The recommendations in this guidance apply mainly to new drug applications (NDAs), abbreviated new drug applications (ANDAs), and certain chemistry, manufacturing, and controls (CMC) supplements to these applications.
 
Chewable tablets are an immediate release (IR) oral dosage form intended to be chewed and then swallowed by the patient rather than swallowed whole. They should be designed to have a pleasant taste and be easily chewed and swallowed. These tablets should be safe and easy to use in a diverse patient population, paediatric, adult, or elderly patients, who are unable or unwilling to swallow intact tablets due to the size of the tablet or difficulty with swallowing. The availability of safe, easy-to-use dosage forms is important in clinical practice. Chewable tablets are available for many over-the-counter (OTC) and prescription drug products.
 
The United States Pharmacopoeia (USP) recognizes and differentiates between two types of chewable tablets:. One is chewed for ease of administration, and the other crushed before swallowing to avoid choking to ensure the release of the active ingredient. The concepts in this guidance are applicable to both types of chewable tablets, said the regulatory authority.
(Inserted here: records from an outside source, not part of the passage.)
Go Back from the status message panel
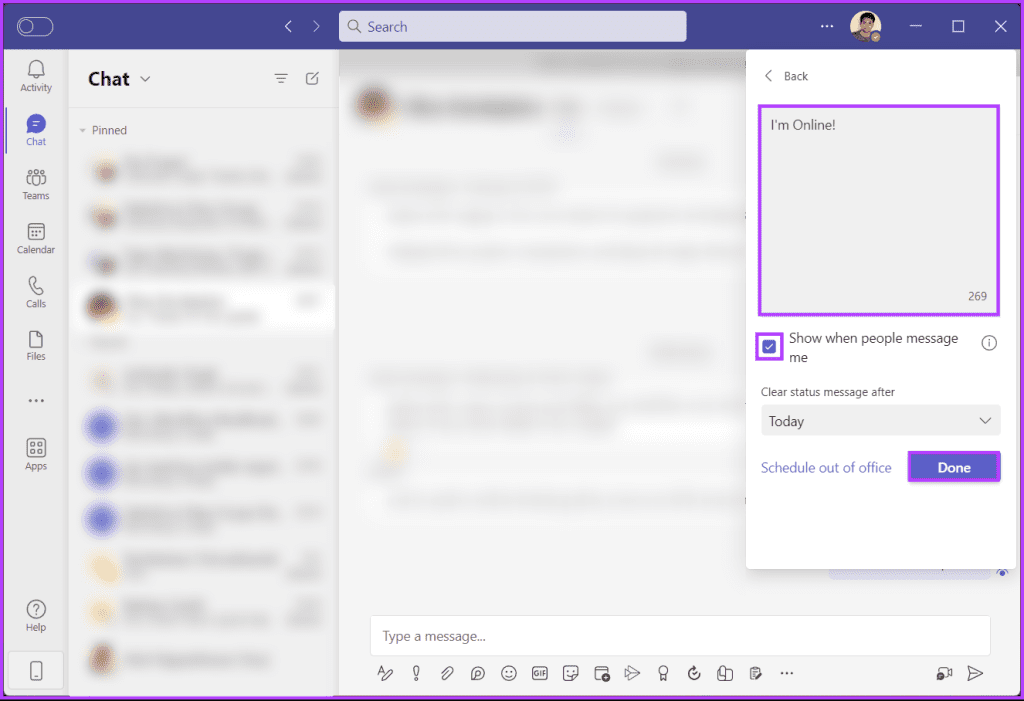The height and width of the screenshot is (701, 1024). pyautogui.click(x=786, y=75)
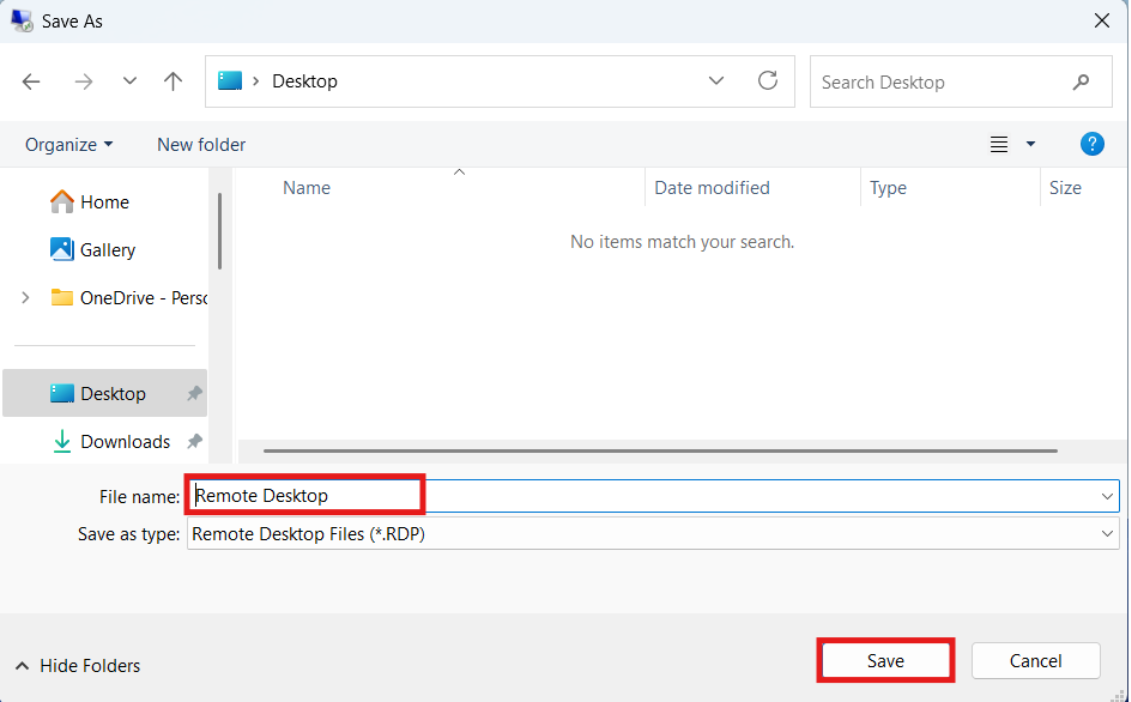Viewport: 1131px width, 702px height.
Task: Click the File name input field
Action: [640, 496]
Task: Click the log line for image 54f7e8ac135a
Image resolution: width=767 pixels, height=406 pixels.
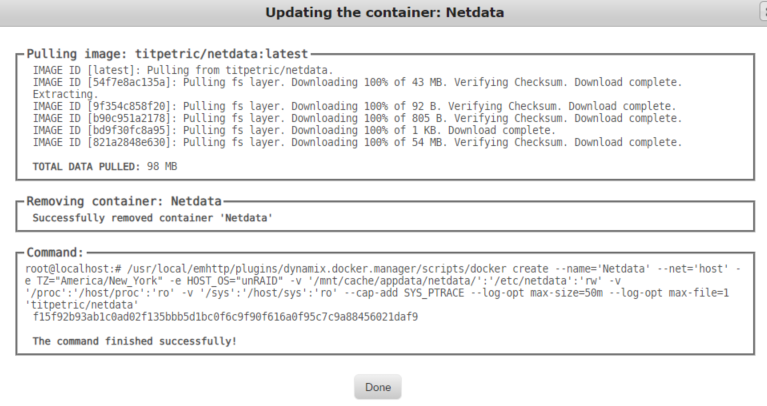Action: coord(357,82)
Adverse events for chewable tablets can include gastrointestinal (GI) obstruction resulting from patients swallowing whole or incompletely chewed tablets, as well as tooth damage and denture breakage resulting from excessive tablet hardness. A related potential adverse event that sponsors should also consider is esophageal irritation from chewable tablets.
 
A review of numerous approved drug product applications for chewable tablets revealed that in certain cases critical quality attributes such as hardness, disintegration, and dissolution were not given as much consideration as may have been warranted. This was evidenced by instances of incomplete monitoring and a wide variation in analytical procedures.
 
The regulator note has stated that its latest draft guidance describes the critical quality attributes that should be considered when developing chewable tablets and recommends that the selected acceptance criteria be appropriate and meaningful indicators of product performance throughout the shelf life of the product.
 
A variety of physical characteristics should be considered in the manufacturing process for chewable tablets. An ideal chewable tablet should be: Easy to chew, palatable, of appropriate size and shape and able to disintegrate readily to minimise aspiration and facilitate dissolution.
 
Critical quality attributes for chewable tablets should include hardness, disintegration, and dissolution, as well as all factors that may influence drug bioavailability and bioequivalence. In addition, careful attention should be given to tablet size, thickness, and friability, as well as taste, which may impact the ability or willingness of a patient to chew the chewable tablet. No single quality characteristic should be considered sufficient to control the performance of a chewable tablet. Instead, the goal should be to develop the proper combination of these attributes to ensure the performance of the chewable tablet for its intended use.
 
Even during conduct of pivotal clinical studies, information should be collected on whether the chewable tablets swallowed were intact. If the shape and size of chewable tablet posed a choking or bowel obstruction risk and whether water was used to aid swallowing and its volume. The subject’s sensory experience like taste, mouth feel, and aftertaste needs to be reported, stated the regulatory authority.